▸ **Provided data**

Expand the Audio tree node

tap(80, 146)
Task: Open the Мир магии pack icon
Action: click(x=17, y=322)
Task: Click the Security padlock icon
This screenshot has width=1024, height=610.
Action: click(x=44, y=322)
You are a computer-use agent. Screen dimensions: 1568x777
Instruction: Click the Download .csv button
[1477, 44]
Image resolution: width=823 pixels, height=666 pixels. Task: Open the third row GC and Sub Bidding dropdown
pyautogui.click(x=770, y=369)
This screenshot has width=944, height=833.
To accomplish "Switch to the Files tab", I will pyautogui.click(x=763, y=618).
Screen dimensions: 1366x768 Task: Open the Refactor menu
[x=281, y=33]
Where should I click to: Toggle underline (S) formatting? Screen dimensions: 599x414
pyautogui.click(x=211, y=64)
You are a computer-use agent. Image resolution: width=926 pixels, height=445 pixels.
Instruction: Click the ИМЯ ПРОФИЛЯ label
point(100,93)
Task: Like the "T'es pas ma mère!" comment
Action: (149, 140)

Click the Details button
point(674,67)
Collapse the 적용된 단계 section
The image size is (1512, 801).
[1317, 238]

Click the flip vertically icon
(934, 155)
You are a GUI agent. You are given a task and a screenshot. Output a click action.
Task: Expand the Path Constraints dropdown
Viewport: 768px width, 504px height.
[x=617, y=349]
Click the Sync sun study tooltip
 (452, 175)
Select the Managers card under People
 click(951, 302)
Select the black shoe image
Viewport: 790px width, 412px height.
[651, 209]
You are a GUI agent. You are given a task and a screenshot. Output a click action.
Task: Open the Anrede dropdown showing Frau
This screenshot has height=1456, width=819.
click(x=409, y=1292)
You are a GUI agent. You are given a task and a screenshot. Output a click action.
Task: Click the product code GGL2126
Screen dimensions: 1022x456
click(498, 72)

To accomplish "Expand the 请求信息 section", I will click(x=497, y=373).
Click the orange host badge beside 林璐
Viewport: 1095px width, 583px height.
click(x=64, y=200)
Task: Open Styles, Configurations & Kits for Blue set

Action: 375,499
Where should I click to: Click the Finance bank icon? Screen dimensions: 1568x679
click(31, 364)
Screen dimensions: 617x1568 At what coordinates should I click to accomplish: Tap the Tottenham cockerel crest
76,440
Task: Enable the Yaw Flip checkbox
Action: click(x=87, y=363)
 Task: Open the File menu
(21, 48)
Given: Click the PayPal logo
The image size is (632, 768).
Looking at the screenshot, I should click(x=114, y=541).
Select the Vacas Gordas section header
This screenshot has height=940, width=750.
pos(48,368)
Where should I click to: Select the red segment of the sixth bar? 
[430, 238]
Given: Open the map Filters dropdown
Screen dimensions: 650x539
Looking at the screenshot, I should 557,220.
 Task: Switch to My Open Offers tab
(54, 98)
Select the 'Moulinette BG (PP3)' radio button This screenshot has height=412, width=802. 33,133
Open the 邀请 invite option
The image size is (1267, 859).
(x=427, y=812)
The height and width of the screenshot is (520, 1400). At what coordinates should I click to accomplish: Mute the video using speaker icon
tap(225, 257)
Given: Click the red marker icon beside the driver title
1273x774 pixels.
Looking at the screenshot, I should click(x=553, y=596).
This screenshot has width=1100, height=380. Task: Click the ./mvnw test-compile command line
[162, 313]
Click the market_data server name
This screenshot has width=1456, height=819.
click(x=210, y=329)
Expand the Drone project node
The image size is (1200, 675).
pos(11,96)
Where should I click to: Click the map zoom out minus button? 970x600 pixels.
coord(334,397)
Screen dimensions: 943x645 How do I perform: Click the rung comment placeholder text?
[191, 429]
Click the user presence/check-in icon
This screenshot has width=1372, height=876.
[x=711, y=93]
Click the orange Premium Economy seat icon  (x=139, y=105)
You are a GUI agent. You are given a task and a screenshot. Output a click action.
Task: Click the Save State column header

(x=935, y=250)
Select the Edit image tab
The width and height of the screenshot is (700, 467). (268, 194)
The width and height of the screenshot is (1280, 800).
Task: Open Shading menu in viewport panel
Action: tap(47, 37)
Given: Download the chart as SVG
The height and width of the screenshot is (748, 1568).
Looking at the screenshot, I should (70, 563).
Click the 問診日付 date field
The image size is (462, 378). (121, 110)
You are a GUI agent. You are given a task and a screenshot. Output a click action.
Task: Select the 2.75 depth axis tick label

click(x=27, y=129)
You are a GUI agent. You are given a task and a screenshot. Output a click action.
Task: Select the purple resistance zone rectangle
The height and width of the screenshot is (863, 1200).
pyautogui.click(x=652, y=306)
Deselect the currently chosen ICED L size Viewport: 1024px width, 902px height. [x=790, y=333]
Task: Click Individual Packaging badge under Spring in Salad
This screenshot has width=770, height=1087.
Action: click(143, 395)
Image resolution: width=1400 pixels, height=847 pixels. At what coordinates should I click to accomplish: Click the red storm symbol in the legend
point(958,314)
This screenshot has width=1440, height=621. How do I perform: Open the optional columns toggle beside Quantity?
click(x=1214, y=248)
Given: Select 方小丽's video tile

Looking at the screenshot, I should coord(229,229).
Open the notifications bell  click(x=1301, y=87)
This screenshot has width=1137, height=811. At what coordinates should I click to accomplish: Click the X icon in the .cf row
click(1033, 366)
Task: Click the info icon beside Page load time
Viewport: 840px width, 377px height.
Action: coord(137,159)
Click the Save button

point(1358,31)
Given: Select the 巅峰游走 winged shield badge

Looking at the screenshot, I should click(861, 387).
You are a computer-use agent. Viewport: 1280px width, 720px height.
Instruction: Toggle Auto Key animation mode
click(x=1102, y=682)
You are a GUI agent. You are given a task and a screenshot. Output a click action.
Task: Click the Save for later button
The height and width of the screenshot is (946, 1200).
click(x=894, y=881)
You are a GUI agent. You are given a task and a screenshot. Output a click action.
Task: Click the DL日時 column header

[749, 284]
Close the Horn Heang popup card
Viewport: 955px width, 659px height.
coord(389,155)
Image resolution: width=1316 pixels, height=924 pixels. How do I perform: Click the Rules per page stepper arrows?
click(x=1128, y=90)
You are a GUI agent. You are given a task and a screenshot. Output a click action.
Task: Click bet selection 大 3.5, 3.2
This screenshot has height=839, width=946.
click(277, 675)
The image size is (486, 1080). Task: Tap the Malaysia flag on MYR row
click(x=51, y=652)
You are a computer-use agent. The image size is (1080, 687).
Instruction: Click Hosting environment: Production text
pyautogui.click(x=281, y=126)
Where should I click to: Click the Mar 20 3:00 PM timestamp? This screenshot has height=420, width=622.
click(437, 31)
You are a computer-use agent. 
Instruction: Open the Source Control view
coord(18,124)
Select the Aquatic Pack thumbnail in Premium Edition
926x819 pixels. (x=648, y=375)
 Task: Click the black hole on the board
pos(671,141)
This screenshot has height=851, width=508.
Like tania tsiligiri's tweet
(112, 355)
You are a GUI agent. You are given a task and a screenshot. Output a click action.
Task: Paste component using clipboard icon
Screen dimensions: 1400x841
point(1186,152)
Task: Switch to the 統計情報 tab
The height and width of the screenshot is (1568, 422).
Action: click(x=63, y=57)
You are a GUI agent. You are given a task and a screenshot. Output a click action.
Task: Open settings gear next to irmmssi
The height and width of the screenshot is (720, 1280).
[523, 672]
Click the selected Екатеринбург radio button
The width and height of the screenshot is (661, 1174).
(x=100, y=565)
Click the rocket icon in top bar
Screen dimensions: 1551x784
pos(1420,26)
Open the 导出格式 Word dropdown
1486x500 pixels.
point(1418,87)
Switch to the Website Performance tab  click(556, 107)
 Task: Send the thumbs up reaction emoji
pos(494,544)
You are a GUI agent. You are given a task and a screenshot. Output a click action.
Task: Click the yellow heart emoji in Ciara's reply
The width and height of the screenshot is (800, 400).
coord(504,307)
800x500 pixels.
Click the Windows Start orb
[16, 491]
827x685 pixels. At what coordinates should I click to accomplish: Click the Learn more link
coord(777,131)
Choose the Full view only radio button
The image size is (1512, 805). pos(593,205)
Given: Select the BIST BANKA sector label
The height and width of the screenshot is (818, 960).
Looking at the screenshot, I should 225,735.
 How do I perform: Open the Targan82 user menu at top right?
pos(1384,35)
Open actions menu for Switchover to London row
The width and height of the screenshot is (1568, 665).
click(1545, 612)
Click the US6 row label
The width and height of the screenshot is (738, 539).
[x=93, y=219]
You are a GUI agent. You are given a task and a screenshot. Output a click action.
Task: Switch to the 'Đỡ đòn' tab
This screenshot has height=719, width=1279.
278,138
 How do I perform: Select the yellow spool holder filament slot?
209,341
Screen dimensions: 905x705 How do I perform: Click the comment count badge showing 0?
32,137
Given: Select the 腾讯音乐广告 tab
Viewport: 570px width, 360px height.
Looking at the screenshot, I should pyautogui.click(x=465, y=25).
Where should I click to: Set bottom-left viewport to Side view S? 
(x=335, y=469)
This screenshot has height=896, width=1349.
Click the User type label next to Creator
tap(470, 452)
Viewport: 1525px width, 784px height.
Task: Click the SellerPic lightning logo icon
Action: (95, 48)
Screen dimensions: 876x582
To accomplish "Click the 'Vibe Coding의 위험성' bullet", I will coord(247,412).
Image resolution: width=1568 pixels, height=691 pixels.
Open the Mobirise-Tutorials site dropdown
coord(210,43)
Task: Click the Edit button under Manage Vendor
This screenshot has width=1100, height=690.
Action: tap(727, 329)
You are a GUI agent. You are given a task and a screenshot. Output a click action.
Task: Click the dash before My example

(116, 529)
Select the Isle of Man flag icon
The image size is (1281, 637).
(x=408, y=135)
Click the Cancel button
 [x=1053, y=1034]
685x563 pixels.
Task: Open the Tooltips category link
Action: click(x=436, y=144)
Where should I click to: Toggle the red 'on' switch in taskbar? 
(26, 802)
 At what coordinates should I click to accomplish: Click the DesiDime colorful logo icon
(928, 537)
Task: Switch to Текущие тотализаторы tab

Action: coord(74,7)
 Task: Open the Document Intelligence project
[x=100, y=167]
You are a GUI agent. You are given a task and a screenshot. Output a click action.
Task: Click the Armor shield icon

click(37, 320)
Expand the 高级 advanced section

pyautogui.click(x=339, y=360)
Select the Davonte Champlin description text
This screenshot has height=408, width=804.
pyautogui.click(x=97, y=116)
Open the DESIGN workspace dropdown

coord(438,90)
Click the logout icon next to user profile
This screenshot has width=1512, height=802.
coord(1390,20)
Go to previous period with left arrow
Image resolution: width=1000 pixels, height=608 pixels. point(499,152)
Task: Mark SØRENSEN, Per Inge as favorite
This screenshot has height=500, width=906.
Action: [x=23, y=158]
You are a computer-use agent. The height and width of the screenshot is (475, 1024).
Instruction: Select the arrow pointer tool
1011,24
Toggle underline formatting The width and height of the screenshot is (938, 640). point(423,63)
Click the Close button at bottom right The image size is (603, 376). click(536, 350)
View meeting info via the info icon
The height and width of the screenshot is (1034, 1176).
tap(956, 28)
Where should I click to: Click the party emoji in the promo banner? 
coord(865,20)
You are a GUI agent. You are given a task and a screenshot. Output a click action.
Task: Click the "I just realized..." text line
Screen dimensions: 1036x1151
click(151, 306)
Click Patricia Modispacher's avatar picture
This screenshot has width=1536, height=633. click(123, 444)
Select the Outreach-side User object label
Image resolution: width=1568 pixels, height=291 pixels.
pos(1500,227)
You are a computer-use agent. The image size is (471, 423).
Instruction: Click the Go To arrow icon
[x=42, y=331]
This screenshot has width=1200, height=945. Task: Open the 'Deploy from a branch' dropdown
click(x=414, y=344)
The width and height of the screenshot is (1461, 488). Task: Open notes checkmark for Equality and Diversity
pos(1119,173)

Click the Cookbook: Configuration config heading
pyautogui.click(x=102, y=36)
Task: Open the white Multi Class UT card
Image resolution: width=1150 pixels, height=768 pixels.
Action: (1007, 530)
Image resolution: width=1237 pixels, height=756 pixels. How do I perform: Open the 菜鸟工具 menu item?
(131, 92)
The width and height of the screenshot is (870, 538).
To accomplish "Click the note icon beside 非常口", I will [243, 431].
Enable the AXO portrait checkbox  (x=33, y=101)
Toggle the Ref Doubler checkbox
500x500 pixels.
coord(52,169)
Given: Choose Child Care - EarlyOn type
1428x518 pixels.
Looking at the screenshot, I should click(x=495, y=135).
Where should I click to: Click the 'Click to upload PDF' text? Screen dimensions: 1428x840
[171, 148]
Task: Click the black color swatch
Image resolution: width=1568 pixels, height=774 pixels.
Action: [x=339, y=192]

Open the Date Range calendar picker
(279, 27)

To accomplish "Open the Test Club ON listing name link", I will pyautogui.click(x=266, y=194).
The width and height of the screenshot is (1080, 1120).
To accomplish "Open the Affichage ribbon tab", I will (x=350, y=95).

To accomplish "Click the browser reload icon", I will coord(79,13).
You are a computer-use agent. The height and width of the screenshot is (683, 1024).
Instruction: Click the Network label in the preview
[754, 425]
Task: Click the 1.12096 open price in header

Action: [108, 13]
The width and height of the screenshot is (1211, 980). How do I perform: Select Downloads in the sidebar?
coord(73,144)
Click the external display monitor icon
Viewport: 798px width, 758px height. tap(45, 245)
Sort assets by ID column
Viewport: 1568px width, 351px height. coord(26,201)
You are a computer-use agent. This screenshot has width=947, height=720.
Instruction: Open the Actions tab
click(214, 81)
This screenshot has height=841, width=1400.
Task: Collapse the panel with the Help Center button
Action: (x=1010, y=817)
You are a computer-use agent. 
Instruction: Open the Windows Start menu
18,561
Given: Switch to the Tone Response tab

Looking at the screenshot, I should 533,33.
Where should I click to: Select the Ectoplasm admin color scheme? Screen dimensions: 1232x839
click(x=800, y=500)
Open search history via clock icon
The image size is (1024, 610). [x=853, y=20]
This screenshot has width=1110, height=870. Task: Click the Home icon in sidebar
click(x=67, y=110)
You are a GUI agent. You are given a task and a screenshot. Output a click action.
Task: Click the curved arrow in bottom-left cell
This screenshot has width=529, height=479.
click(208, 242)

▸ **Task brief**
Set down exactly the lines of the data above, beginning with the line that has "Task: Click the Security padlock icon" and ending with the line that has "Select the black shoe image", and no others.

▸ **Solution**
Task: Click the Security padlock icon
This screenshot has width=1024, height=610.
Action: click(x=44, y=322)
You are a computer-use agent. Screen dimensions: 1568x777
Instruction: Click the Download .csv button
[1477, 44]
Image resolution: width=823 pixels, height=666 pixels. Task: Open the third row GC and Sub Bidding dropdown
pyautogui.click(x=770, y=369)
This screenshot has width=944, height=833.
To accomplish "Switch to the Files tab", I will pyautogui.click(x=763, y=618).
Screen dimensions: 1366x768 Task: Open the Refactor menu
[x=281, y=33]
Where should I click to: Toggle underline (S) formatting? Screen dimensions: 599x414
pyautogui.click(x=211, y=64)
You are a computer-use agent. Image resolution: width=926 pixels, height=445 pixels.
Instruction: Click the ИМЯ ПРОФИЛЯ label
point(100,93)
Task: Like the "T'es pas ma mère!" comment
Action: (149, 140)

Click the Details button
point(674,67)
Collapse the 적용된 단계 section
The image size is (1512, 801).
[1317, 238]

Click the flip vertically icon
(934, 155)
You are a GUI agent. You are given a task and a screenshot. Output a click action.
Task: Expand the Path Constraints dropdown
Viewport: 768px width, 504px height.
[x=617, y=349]
Click the Sync sun study tooltip
 (452, 175)
Select the Managers card under People
 click(951, 302)
Select the black shoe image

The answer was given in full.